- [Short problem]
Reproduce the listing from the line containing "You are a GUI" through the end of the listing, substituting "tap action" for "click action" and changing nothing else. Omit the pictures from your output.

- [Records for this exercise]
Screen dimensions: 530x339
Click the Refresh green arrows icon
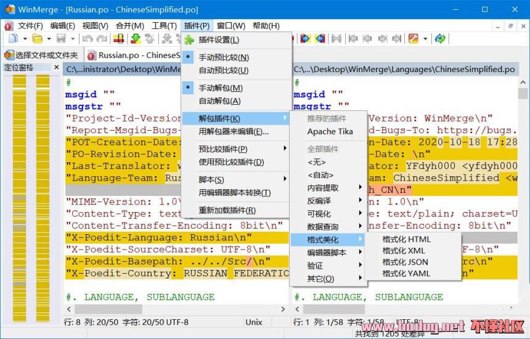pyautogui.click(x=440, y=39)
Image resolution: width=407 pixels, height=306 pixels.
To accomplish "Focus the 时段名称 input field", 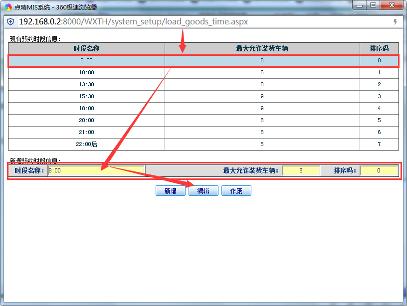I will (96, 170).
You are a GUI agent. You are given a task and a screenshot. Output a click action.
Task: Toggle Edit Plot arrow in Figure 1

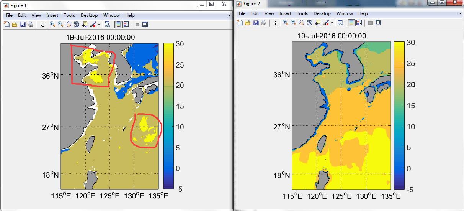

- [Solution to this task]
You are a GUI agent. You are given a task and a screenshot. Output a tap action.
Task: Toggle Edit Plot arrow in Figure 1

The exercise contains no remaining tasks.